After the annual round of firings following the conclusion of the regular season, including the Dolphins letting Flores go, the NFL has one remaining Black head coach: The Pittsburgh Steelers’ Mike Tomlin.

The NFL and three teams named in the coach’s lawsuit have denied wrongdoing, and the case remains in its early stages. But the lawsuit is far from the first time that the league has been questioned over diversity in leadership.

The NFL’s Rooney Rule, introduced in 2003, requires teams to interview at least two minority candidates for head coach, coordinator and other team leadership roles. As the Associated Press reports, in the time since that rule was passed, 27 of 127 head coaching jobs have gone to minorities.

Both head coaches headed to Super Bowl LVI later this month are white. The last time a Black head coach made it to the Super Bowl was in 2011, when Tomlin and the Steelers lost to the Packers. Before him, there were just three other Black men who took their teams to the big game.

So what will it take to get more Black coaches at the forefront of the country’s most-watched sport? FOX 5 checked in with a veteran sportswriter who has access to some of the league’s most powerful figures.

Jim Trotter, a veteran NFL sportswriter, speaks to FOX 5 via Zoom during an interview on the lack of Black head coaches in football. (Photo: KSWB)

“Whenever that question is asked, or whenever I might say it to a Black who wants to be a head coach or general manager, the response I get is ‘Why are we getting asked to fix a problem that we didn’t create, and why are we being asked to provide solutions to something that we have no power over?’” NFL Network’s Jim Trotter said.

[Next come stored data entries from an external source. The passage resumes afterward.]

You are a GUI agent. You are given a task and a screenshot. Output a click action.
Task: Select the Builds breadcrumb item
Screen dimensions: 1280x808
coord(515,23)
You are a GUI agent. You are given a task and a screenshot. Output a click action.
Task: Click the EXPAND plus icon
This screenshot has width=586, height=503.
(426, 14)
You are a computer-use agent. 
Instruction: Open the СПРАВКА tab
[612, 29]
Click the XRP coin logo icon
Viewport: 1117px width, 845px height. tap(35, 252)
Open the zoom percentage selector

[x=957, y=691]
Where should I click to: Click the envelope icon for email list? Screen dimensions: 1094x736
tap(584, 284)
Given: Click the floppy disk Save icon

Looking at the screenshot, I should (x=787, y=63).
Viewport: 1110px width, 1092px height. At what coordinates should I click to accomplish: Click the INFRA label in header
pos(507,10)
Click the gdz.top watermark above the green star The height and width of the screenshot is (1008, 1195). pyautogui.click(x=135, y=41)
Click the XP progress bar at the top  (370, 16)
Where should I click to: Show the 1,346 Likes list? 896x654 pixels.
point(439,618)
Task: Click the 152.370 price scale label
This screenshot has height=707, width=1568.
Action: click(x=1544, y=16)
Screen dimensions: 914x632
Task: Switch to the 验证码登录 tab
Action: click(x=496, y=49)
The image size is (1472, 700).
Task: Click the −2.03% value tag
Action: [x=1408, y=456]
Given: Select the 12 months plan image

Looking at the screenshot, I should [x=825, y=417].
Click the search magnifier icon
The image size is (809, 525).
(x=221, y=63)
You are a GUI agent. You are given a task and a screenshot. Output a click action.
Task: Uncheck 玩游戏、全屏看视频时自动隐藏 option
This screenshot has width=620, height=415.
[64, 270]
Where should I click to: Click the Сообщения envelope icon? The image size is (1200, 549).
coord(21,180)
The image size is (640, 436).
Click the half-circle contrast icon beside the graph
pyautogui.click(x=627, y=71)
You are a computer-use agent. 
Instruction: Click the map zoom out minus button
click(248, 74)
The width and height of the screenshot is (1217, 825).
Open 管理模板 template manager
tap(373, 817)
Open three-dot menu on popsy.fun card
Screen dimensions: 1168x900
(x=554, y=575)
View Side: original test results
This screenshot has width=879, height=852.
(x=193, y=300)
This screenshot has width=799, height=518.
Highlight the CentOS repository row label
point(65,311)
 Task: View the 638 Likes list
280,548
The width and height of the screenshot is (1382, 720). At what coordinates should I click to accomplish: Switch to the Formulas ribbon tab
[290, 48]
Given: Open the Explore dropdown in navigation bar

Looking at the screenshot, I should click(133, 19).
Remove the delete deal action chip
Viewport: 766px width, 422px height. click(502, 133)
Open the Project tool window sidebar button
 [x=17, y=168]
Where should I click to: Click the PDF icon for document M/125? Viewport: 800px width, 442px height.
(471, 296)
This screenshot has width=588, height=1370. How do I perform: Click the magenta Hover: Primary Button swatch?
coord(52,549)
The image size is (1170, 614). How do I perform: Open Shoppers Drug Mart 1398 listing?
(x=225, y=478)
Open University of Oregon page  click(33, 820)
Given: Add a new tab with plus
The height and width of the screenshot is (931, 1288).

Trotter believes the issue starts with getting into the hearts and minds of NFL owners, a position that’s never been held by a Black man or woman.

“When we’re not at the table when those discussions are taking place on who is going to be hired to run these teams, it makes it that much more difficult to get a level playing field and to get equity here,” Trotter said.

In his conversations with white people in charge about this issue, the veteran reporter says he finds that they get very uncomfortable.

“I had a conversation this year with an owner where I said to him point blank: ‘Why does the NFL have such an issue with hiring Black people into decision-making positions?’” Trotter said. “This owner and I talk frank with each other, and we had a lot of conversations, and his response to me made no sense.

“He started talking about things that didn’t apply to what I was asking him and ultimately, what he said to me is: ‘Look, if Blacks feel some kind of way, then they should go buy their own team and hire who they want to hire.’ And to me, that was the quiet part being said out loud.”

Aside from having diversity at the table when making these decisions, Trotter wants to see owners make a checklist of they’re looking for, as opposed to somebody who can give great answers at a press conference.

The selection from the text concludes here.